Impacts sur les offres, surfaces, rendements et prix des graines oléagineuses du choc de consommation de biodiesel en Europe d’un million de tep (en %) : calibrage alternatif
Impacts sur les offres, surfaces, rendements et prix des cultures arables du choc de consommation de biodiesel en Europe d’un million de tep (en %) : calibrage alternatif
Impacts sur les offres, surfaces, rendements et prix des cultures arables du choc de consommation de biodiesel en Europe d’un million de tep (en %) : calibrage alternatif
Impacts sur les surfaces globales du choc de consommation de biodiesel en Europe d’un million de tep (en milliers d’ha) : calibrage alternatif
Impacts sur les surfaces globales du choc de consommation de biodiesel en Europe d’un million de tep (en milliers d’ha) : calibrage alternatif
85Comme nous avons seulement changé la valeur de certains paramètres, la nature de ces nouveaux résultats est évidemment identique à celle des résultats que nous venons de décrire. Aussi analysons-nous surtout les différences entre ces résultats.

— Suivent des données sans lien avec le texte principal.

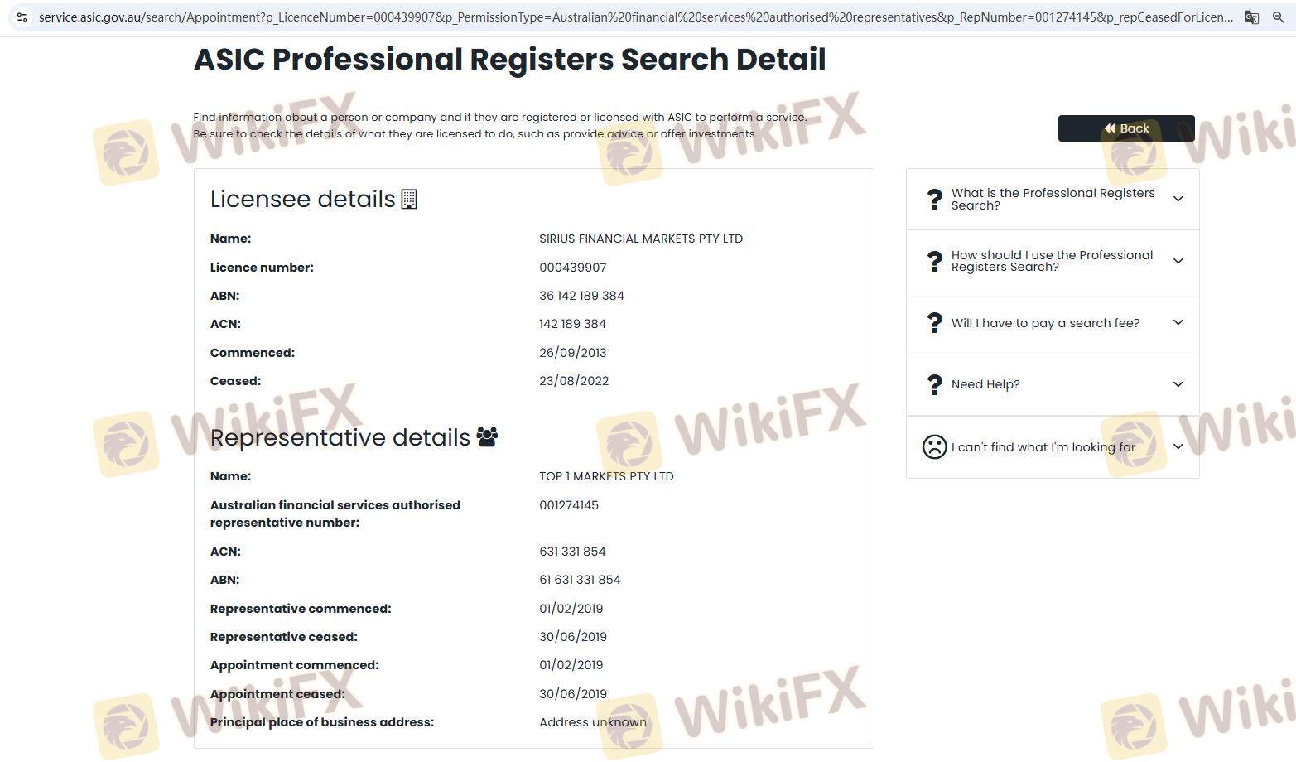
Task: Click the people icon beside Representative details
Action: pos(487,437)
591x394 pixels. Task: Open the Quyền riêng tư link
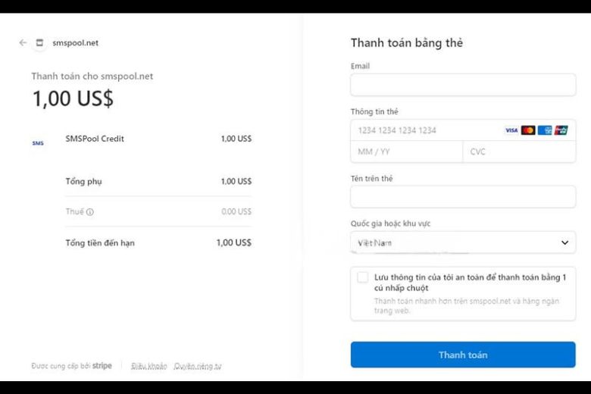(198, 366)
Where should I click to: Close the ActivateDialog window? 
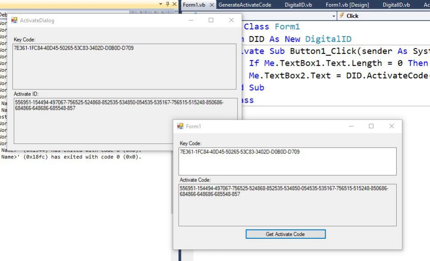click(231, 21)
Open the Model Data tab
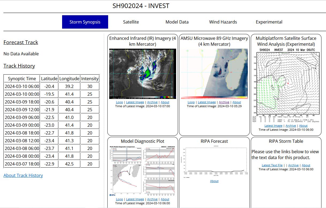 click(x=177, y=22)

86L’augmentation moindre des prix s’explique simplement par des offres plus élastiques aux prix. Sans surprise, nous observons à présent des effets rendement plus importants et par conséquent des effets surfaces plus faibles. Par exemple, les surfaces européennes augmentent à présent de 0,85 % (contre 1,22 % précédemment) et les rendements de 0,61 % (contre 0,11 % précédemment). La contribution des effets rendements dans les effets offres atteint 42 % au niveau européen. Elle est supérieure au niveau mondial (53 %) toujours liée au déplacement relatif de cette production entre les zones. Nous pouvons aussi remarquer que les changements les plus notables concernent logiquement les zones où les élasticités de substitution ont le plus augmenté : Europe et Brésil. Ces changements sont mineurs en Asie du Sud-Est par exemple.

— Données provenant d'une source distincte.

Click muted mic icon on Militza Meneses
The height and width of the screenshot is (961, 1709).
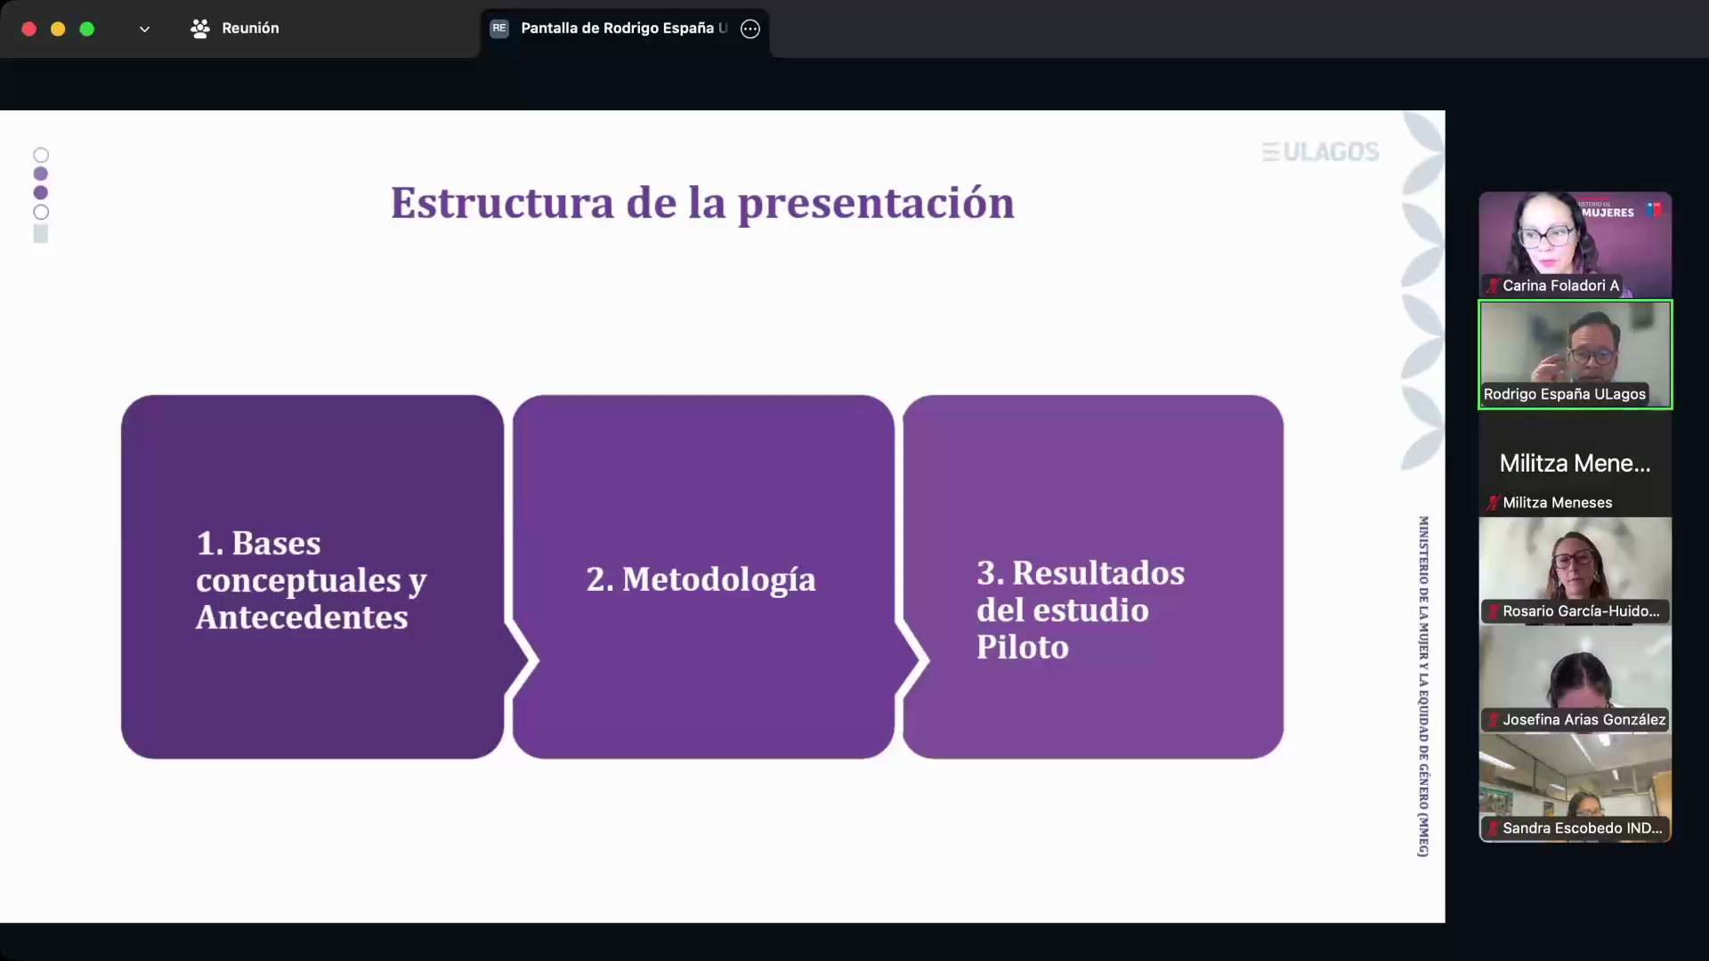pyautogui.click(x=1493, y=503)
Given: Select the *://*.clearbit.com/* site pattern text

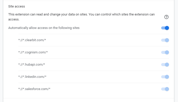Looking at the screenshot, I should click(x=32, y=40).
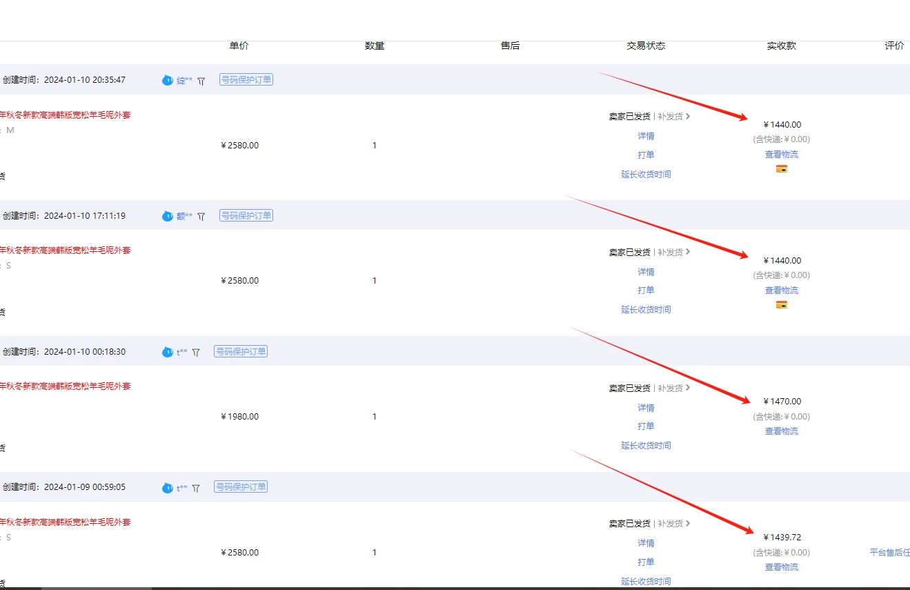Open 详情 for the ¥1440.00 first order

[x=646, y=135]
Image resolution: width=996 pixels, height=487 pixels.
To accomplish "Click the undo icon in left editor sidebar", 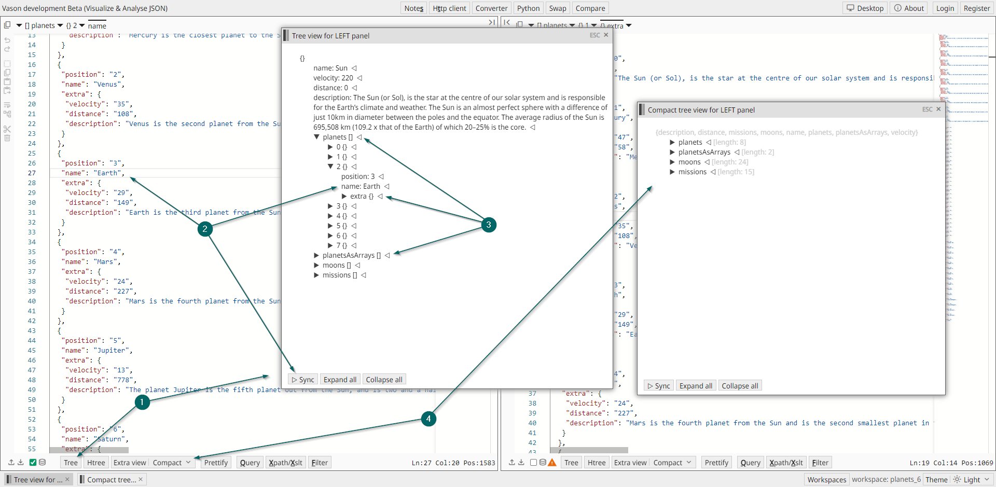I will click(x=7, y=40).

87De nouveau, les effets sur les autres marchés de grandes cultures sont modestes (ne dépassant 0,1 %). Aussi au niveau de l’ensemble des grandes cultures (céréales, graines oléagineuses et cultures sucrières), les impacts oléagineux dominent-ils. Par exemple, la production européenne augmente de 0,20 % avec une contribution rendement de 63 %. Au niveau mondial, nous avons exactement la même contribution, les productions augmentant toujours dans les zones à hauts rendements initiaux. Une telle contribution correspond globalement aux évolutions observées sur longue période et aux projections disponibles avec les cadres FAPRI et AGLINK-COSIMO et adoptées pour définir la situation de référence dans Laborde [2011].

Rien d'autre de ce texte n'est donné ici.